Records to use:

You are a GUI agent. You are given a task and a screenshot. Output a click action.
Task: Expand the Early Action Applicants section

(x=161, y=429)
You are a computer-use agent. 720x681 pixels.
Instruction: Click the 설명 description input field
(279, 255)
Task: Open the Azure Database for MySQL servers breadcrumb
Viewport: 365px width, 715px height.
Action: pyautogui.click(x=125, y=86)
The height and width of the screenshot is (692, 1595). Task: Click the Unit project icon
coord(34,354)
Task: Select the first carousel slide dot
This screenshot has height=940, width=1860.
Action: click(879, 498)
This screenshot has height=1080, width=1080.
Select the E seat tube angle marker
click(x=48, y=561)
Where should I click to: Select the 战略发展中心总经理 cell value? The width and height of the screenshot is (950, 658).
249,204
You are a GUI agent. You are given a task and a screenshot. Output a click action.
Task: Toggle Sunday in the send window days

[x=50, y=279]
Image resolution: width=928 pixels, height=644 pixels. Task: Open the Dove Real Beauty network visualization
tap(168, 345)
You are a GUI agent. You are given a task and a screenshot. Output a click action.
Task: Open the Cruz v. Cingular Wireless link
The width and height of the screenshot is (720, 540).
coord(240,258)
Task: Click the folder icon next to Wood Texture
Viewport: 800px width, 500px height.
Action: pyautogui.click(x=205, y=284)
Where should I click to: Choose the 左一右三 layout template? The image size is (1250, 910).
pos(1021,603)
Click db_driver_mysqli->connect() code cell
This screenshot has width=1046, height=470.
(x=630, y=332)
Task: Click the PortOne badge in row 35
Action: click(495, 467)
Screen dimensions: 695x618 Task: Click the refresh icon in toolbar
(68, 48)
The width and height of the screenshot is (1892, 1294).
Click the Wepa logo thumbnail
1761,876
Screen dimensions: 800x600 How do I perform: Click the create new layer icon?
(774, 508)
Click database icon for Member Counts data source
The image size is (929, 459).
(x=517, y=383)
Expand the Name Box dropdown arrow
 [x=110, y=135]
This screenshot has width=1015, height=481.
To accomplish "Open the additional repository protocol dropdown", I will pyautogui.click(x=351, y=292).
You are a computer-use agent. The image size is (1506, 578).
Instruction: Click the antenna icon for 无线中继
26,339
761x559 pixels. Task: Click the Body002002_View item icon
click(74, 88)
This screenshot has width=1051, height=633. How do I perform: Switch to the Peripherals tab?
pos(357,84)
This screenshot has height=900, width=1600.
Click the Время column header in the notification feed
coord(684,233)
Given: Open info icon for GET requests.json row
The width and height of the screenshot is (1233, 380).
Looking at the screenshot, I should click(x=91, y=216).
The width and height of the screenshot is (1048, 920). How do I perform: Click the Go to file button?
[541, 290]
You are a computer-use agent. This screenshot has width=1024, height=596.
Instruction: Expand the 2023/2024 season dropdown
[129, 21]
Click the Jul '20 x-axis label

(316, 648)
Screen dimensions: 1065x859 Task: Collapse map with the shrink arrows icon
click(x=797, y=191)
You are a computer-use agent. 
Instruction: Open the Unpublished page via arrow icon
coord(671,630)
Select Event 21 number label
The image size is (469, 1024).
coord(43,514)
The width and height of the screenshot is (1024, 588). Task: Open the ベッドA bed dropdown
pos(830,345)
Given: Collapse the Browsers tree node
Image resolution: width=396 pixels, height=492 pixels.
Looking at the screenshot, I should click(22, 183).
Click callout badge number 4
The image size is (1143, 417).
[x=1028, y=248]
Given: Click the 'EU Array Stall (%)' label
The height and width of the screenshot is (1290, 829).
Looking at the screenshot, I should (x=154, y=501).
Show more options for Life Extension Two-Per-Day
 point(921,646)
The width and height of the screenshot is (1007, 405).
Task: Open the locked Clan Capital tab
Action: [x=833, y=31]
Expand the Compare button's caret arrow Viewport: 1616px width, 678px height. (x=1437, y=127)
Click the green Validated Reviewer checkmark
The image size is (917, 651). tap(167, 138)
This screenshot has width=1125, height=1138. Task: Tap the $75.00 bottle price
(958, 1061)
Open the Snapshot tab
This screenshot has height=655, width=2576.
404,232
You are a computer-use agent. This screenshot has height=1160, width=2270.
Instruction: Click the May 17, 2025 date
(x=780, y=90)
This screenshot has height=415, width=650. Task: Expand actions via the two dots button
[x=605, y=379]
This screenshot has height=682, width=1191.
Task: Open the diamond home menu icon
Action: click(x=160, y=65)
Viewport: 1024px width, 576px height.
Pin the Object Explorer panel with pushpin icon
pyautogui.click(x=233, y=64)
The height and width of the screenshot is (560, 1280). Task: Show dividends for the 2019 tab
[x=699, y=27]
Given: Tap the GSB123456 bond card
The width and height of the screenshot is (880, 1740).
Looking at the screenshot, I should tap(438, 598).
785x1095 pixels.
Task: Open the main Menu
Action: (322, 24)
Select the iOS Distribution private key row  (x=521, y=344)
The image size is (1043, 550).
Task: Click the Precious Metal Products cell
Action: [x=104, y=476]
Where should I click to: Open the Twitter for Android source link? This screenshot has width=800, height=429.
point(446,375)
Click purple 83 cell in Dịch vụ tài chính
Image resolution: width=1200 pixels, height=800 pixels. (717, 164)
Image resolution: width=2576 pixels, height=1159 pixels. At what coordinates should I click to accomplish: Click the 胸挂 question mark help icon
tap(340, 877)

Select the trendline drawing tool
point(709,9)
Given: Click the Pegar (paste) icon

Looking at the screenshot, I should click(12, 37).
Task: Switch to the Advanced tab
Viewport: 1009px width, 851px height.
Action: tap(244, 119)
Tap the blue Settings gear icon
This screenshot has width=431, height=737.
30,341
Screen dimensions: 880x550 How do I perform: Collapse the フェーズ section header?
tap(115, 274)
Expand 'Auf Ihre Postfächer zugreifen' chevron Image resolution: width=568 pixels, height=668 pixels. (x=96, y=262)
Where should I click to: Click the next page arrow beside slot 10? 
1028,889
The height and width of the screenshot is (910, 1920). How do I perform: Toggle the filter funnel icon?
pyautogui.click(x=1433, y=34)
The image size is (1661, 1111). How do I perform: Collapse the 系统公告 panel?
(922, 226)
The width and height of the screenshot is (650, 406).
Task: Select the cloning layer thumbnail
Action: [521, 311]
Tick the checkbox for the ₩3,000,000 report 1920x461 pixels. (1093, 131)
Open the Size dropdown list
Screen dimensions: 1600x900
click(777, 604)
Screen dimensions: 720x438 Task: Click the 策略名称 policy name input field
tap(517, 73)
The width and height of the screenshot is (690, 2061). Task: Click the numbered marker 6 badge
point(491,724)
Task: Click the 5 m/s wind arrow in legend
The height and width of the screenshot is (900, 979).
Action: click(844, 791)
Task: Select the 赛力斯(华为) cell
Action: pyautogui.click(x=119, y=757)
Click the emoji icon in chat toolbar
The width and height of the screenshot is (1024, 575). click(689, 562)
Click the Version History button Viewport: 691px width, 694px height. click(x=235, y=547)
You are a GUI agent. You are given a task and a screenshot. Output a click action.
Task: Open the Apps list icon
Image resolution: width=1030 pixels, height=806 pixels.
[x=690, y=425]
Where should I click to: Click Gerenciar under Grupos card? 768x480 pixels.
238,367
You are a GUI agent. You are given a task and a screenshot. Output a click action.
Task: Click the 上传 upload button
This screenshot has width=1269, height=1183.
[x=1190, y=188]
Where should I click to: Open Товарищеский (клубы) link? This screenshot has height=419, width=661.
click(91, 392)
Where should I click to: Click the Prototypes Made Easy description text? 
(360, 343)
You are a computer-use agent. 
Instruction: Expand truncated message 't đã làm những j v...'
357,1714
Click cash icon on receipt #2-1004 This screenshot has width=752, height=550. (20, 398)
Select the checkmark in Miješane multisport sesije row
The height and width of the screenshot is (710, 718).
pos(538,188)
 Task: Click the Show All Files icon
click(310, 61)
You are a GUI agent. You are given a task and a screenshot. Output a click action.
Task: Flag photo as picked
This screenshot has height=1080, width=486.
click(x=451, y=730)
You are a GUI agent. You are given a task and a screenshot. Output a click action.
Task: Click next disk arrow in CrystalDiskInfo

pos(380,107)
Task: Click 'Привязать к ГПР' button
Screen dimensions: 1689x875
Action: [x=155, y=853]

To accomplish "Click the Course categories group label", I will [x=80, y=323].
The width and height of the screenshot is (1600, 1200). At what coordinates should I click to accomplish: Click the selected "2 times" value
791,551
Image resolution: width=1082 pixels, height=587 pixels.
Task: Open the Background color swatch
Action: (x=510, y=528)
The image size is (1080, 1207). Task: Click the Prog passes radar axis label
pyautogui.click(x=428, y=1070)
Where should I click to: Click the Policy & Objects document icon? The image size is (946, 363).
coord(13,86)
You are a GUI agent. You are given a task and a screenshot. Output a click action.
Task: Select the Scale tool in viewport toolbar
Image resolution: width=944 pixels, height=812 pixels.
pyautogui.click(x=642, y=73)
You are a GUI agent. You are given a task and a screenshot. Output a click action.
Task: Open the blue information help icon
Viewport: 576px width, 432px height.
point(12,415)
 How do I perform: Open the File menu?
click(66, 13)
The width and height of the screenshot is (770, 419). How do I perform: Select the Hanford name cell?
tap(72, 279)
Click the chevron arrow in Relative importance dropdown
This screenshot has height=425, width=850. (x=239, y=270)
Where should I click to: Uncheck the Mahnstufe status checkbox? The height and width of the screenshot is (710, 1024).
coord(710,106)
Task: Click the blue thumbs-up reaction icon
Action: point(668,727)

Exercise details: Find and copy each line in the material above where the string "will" occurs.

Task result:
To accomplish "Open the additional repository protocol dropdown", I will pyautogui.click(x=351, y=292).
To accomplish "Click the Course categories group label", I will [x=80, y=323].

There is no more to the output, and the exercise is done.